S21/Tuol Sleng Genocide Museum, a Discussion

A quick expansion on Amy's comments about the atrocities that occurred in Laos during the 1970s. These are not isolated incidents. These are not distant past. These are more common than we would like to think or than we are taught to believe - the Armenian Genocide during World War I, USSR in the 30s, the Holocaust during World War II, Mao's Cultural Revolution in the 60s, Somalia, Serbia, Rwanda, Congo, Sudan. The list goes on along the dual axes of magnitude and history. The horror and sadness, however, clearly not linear, are in fact immeasurable. But if there's no yardstick, the Tuol Sleng Genocide Museum, a former middle school converted into the S21 prison in which 20,000 men, women, and children died, does its best to capture these elements.

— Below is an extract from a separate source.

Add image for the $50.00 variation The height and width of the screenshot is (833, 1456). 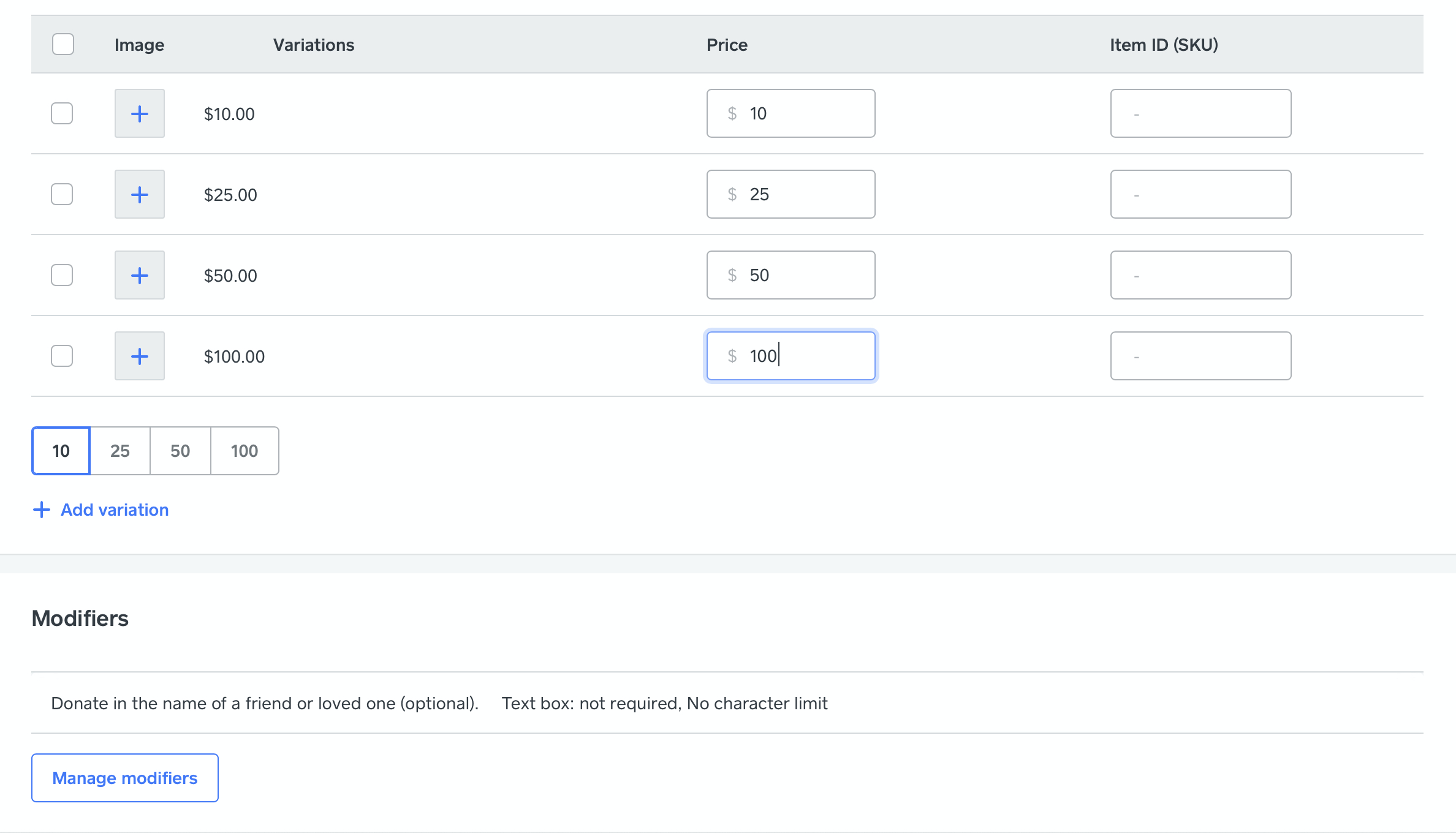pyautogui.click(x=139, y=275)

I won't go into gory details about S21, but the Khmer Rouge was fastidious in its documentation and record-keeping. So one of the most powerful displays is the collection of pictures of a fraction of those murdered by their own people. It is important, often difficult, and always heartbreaking to look into the eyes of these men, women, and children. Faces show visceral emotions, at times combinations, at times isolated - confusion, sadness, an inability to understand. Some bear fear, some terror, some hatred. Some, mostly children, smile, a cruel irony in retrospect. Various backgrounds frame the faces in the fore - the cold metal contraption used to hold the head forward, the slight woman reaching up to hold the white sheet behind, the undernourished baby in the mother's arms, the indifferent companions looking on vacantly. There seems little discrimination - children, grandparents, mothers, fathers, men, women, able, unable.


Phnom Penh in April 1975, a city of a million, a ghost town within days. These were the faces of those forced out, of yet another in a seemingly global and historical tradition of irrational, insane, inexplicable acts. At Angkor Wat, I hesitantly waded into a delicate conversation with a tuk tuk driver about the genocide. "The hardest part for us to understand was why somebody would do this to his own people," he reflected. I bit my tongue before attempting to get into a discussion of explanations. Foreign interference? The economics of supporting people in a failing Socialist state? Maintaining false international appearances? Common extreme idealism? Simple greed? Insanity? It's impossibly dangerous and perhaps offensive to rationalize. Inevitably, these atrocities cannot be explained, and they above all stand as a chilling reminder that the extent of man's potential for inhumanity is unfathomable.

1 comment:

felisa said...

I didn't know you were a writer, Ian.